**SUPPLIED RECORDS**:
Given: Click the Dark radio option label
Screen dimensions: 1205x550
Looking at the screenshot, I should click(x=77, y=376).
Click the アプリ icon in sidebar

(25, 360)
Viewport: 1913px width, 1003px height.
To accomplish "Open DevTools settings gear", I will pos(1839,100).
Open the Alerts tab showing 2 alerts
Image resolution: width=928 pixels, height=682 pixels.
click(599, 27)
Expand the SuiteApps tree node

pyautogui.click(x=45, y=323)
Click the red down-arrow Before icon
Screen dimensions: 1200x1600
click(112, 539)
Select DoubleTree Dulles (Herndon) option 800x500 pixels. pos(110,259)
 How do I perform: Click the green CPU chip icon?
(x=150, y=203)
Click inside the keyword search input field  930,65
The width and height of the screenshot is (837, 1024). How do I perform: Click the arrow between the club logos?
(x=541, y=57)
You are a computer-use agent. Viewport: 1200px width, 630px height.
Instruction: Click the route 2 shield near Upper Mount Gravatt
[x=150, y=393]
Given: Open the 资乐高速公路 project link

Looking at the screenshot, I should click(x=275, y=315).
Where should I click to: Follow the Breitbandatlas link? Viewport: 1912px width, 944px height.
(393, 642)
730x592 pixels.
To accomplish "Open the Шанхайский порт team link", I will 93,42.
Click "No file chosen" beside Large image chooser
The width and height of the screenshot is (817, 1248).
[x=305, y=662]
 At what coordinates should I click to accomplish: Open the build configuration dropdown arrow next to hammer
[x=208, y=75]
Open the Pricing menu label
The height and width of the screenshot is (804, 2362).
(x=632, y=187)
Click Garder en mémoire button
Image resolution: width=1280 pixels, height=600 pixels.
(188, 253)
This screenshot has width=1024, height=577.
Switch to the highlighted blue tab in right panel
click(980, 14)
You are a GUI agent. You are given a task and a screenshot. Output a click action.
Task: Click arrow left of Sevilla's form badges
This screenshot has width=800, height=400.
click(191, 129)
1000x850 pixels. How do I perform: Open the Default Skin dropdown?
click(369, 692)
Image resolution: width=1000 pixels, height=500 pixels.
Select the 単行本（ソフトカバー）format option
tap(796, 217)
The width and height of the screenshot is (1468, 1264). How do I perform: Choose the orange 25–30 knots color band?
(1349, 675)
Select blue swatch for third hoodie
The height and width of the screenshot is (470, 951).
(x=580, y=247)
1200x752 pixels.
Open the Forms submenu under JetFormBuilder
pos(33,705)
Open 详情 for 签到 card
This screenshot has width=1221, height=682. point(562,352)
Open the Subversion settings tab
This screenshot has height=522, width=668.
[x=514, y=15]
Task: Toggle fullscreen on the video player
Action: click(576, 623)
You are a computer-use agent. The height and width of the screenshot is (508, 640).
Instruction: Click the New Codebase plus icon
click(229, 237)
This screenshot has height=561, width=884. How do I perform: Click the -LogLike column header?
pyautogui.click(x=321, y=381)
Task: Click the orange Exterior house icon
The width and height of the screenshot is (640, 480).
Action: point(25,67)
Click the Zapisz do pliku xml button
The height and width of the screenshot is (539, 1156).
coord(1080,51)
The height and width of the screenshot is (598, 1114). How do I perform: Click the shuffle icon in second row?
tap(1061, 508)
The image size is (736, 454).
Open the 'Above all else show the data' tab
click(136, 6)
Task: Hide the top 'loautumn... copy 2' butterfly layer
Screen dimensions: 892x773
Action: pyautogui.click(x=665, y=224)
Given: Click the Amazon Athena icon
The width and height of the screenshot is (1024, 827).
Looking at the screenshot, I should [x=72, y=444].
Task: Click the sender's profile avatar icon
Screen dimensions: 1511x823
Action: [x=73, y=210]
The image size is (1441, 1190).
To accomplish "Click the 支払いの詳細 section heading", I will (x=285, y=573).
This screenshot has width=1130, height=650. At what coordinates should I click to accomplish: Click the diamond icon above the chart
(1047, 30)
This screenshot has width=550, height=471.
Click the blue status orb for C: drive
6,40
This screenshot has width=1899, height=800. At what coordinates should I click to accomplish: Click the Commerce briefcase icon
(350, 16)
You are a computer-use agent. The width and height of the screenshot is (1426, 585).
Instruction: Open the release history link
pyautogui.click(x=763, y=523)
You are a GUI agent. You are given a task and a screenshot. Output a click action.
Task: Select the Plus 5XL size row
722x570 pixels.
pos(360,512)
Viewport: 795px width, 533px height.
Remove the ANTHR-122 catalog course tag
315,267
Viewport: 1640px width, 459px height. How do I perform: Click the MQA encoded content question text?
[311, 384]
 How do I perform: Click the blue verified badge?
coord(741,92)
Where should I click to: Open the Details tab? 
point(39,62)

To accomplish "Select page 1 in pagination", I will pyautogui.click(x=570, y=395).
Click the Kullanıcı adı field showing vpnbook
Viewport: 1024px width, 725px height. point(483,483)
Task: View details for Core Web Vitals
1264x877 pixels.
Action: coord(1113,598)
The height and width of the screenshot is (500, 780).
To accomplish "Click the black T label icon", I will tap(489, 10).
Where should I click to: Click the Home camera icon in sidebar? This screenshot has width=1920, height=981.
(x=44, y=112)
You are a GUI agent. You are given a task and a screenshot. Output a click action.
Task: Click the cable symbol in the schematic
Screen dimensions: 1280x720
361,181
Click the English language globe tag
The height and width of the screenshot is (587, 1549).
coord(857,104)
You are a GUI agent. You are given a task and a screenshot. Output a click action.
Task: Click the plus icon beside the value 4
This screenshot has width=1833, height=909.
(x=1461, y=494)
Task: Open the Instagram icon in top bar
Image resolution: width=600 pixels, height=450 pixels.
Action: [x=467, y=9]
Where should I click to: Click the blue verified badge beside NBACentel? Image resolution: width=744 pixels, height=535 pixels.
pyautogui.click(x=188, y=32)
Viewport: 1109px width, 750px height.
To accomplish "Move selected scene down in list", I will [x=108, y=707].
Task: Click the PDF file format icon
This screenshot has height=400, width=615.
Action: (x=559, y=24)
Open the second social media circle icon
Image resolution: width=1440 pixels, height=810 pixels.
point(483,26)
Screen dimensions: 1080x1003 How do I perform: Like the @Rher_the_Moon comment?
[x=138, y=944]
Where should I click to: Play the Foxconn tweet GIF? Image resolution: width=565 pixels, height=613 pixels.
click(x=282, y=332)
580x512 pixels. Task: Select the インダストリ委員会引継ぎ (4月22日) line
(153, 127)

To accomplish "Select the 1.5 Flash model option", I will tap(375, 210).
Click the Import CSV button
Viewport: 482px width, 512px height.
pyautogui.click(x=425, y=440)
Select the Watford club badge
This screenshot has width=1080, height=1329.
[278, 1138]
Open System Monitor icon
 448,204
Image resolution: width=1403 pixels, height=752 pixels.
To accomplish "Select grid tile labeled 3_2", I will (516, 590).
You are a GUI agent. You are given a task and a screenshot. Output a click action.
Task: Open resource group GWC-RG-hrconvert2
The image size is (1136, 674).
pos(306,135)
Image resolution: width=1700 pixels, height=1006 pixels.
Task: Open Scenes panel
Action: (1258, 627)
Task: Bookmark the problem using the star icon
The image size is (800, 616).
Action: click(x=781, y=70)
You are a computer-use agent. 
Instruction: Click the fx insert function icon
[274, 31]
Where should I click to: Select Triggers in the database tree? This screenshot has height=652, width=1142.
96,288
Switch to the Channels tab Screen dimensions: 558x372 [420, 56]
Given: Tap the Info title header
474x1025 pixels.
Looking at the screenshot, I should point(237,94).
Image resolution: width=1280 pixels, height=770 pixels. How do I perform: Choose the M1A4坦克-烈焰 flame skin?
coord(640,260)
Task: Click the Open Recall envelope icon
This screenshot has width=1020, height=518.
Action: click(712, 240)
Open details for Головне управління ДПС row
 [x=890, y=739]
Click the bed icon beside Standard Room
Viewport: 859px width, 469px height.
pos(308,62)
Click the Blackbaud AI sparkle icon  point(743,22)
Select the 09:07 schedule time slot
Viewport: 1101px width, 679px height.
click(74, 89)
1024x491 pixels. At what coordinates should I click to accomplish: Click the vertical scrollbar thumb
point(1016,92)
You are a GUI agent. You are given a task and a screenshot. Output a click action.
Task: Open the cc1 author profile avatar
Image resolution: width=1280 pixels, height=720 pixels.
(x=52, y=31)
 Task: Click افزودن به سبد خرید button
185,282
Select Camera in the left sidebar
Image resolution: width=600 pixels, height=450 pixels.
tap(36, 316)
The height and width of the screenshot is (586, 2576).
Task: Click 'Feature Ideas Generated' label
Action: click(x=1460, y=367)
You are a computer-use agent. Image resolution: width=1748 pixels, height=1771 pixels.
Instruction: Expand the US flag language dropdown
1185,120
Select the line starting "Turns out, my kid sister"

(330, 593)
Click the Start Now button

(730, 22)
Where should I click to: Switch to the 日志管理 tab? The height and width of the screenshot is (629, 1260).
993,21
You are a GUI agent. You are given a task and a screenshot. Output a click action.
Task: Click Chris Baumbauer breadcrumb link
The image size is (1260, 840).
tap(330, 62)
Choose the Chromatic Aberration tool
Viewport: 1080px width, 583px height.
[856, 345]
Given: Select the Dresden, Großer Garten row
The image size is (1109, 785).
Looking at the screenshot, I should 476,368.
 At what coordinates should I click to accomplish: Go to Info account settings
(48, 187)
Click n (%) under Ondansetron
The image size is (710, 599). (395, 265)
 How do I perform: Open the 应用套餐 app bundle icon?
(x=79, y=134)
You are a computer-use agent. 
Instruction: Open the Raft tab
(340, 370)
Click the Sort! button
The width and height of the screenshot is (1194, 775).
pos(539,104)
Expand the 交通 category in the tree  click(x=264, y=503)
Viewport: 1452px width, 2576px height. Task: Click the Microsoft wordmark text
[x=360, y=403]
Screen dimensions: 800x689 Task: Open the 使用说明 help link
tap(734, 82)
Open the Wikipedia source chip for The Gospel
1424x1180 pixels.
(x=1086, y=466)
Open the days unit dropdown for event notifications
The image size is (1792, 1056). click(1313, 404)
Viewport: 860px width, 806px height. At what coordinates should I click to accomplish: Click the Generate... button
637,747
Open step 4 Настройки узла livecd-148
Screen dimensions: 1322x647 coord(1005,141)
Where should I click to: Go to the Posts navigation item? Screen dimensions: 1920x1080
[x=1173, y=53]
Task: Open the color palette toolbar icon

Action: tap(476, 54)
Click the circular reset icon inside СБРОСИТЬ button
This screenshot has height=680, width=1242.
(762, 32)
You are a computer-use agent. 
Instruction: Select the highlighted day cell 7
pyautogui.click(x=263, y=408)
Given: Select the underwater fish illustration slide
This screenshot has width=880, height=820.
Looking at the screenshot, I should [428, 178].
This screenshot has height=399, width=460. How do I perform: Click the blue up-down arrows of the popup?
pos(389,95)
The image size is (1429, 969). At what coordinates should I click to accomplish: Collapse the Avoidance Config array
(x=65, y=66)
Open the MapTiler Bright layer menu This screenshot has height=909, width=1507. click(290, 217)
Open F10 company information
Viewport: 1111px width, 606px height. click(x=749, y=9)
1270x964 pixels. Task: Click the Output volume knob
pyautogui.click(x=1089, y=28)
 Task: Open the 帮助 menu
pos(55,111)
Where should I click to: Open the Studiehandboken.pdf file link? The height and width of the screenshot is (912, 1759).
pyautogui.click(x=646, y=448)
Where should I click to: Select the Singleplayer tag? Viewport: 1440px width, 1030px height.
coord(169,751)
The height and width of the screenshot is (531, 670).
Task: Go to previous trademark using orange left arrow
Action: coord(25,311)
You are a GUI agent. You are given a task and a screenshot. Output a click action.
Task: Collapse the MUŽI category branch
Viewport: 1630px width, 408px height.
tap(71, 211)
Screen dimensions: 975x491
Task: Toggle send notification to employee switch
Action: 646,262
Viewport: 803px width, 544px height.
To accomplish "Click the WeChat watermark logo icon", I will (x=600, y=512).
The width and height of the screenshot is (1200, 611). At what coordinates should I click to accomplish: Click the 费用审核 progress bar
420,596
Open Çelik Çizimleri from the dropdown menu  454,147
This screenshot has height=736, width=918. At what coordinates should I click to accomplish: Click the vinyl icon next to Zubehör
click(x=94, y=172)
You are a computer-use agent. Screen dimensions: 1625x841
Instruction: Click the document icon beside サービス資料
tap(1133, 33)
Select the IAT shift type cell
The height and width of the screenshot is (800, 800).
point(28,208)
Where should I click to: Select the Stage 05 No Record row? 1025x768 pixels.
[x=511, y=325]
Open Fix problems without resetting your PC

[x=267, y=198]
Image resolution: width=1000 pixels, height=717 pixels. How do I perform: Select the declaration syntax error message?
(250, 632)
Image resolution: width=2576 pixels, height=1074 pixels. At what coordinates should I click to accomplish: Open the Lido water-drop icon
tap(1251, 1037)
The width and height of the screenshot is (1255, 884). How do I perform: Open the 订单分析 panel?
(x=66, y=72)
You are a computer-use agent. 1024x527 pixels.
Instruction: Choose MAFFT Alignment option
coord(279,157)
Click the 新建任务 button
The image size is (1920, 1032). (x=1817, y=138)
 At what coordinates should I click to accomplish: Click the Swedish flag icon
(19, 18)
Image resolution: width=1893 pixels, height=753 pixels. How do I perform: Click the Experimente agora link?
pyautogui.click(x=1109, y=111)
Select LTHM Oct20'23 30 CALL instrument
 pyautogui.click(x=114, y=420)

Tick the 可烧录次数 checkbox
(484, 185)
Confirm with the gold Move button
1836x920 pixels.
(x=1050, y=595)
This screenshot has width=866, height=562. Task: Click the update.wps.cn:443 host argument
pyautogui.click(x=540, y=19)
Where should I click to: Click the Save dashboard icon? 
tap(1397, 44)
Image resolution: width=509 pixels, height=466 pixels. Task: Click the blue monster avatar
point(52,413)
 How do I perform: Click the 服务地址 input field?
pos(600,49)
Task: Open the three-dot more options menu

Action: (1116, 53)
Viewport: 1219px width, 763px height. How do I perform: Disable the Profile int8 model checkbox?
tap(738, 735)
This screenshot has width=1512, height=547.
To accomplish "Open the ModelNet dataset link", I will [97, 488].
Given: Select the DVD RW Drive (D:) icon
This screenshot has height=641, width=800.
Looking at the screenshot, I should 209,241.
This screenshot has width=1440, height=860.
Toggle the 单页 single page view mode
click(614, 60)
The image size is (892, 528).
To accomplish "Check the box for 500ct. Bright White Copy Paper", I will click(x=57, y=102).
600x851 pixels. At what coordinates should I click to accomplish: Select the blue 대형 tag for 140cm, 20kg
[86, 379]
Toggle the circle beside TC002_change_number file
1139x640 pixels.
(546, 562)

**TASK PROMPT**:
Using the data above, repeat exactly the lines that begin at the line with "Task: Open the color palette toolbar icon" and end at the line with "Viewport: 803px width, 544px height.", both ends included.

**RESULT OF THE TASK**:
Task: Open the color palette toolbar icon

Action: tap(476, 54)
Click the circular reset icon inside СБРОСИТЬ button
This screenshot has height=680, width=1242.
(762, 32)
You are a computer-use agent. 
Instruction: Select the highlighted day cell 7
pyautogui.click(x=263, y=408)
Given: Select the underwater fish illustration slide
This screenshot has width=880, height=820.
Looking at the screenshot, I should [428, 178].
This screenshot has height=399, width=460. How do I perform: Click the blue up-down arrows of the popup?
pos(389,95)
The image size is (1429, 969). At what coordinates should I click to accomplish: Collapse the Avoidance Config array
(x=65, y=66)
Open the MapTiler Bright layer menu This screenshot has height=909, width=1507. click(290, 217)
Open F10 company information
Viewport: 1111px width, 606px height. click(x=749, y=9)
1270x964 pixels. Task: Click the Output volume knob
pyautogui.click(x=1089, y=28)
 Task: Open the 帮助 menu
pos(55,111)
Where should I click to: Open the Studiehandboken.pdf file link? The height and width of the screenshot is (912, 1759).
pyautogui.click(x=646, y=448)
Where should I click to: Select the Singleplayer tag? Viewport: 1440px width, 1030px height.
coord(169,751)
The height and width of the screenshot is (531, 670).
Task: Go to previous trademark using orange left arrow
Action: coord(25,311)
You are a GUI agent. You are given a task and a screenshot. Output a click action.
Task: Collapse the MUŽI category branch
Viewport: 1630px width, 408px height.
tap(71, 211)
Screen dimensions: 975x491
Task: Toggle send notification to employee switch
Action: 646,262
Viewport: 803px width, 544px height.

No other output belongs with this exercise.